Check with local cabinet shops. They could tell you where they buy or maybe they would sell you some sheets. Also, it pays to have a pickup truck for plywood or a friend who has a pickup truck.


----------



## Big Jim (Jan 27, 2008)

The only other place I know to get good quality plywood and lumber anywhere close is down in Kennesaw GA at Peach State Lumber, they have a huge selection and are reasonable.

Jim


----------



## ProDrawerCom (Sep 1, 2012)

"Peach State Lumber…"

This may seem like a silly question, but what's the shopping experience like? Do they have their inventory on display so that you can easily look it over? Or do they just ask you how many sheets you want and then tell you where to back up to get it? That may sound like kind of a girly question. But I like the big box arrangement where you can actually touch and feel the stuff and have the freedom to turn and walk away from it (which I do in most cases).
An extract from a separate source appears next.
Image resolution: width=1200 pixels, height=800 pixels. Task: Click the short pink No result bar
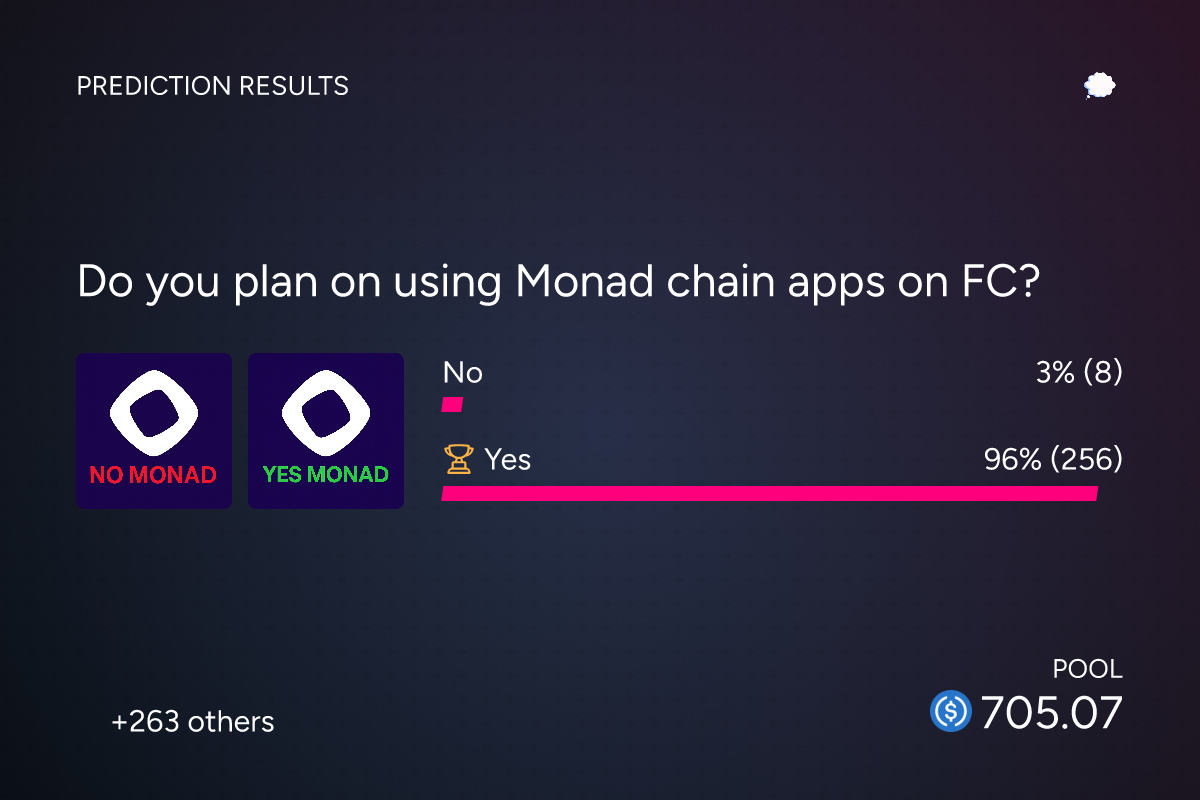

I went to one place here in Chattanooga (no need to mention the name), and when I started to the back, I got questioned about where I was going. It was as if I was trying to sneak into the girl's bathroom.


----------



## BrandonW (Apr 27, 2010)

You can always call them (anonymously) and ask them their procedure. I've been to Peach State numerous times, but never to buy sheet goods. That said, they've been really hospitable and allowed me to work through pallets of wood to find exactly what I was looking for. I'm sure they'll let you do the same with plywood. They've been great every time I've visited.


----------



## ProDrawerCom (Sep 1, 2012)

Sounds good. Thanks.


----------



## dannmarks (Oct 22, 2016)

OK first off it is great to hear from people in the area (I live in Dayton). I do not mean to be off topic here but where is the best saw mill around to buy rough cut lumber. All kinds and about 500 bd ft at a time?


----------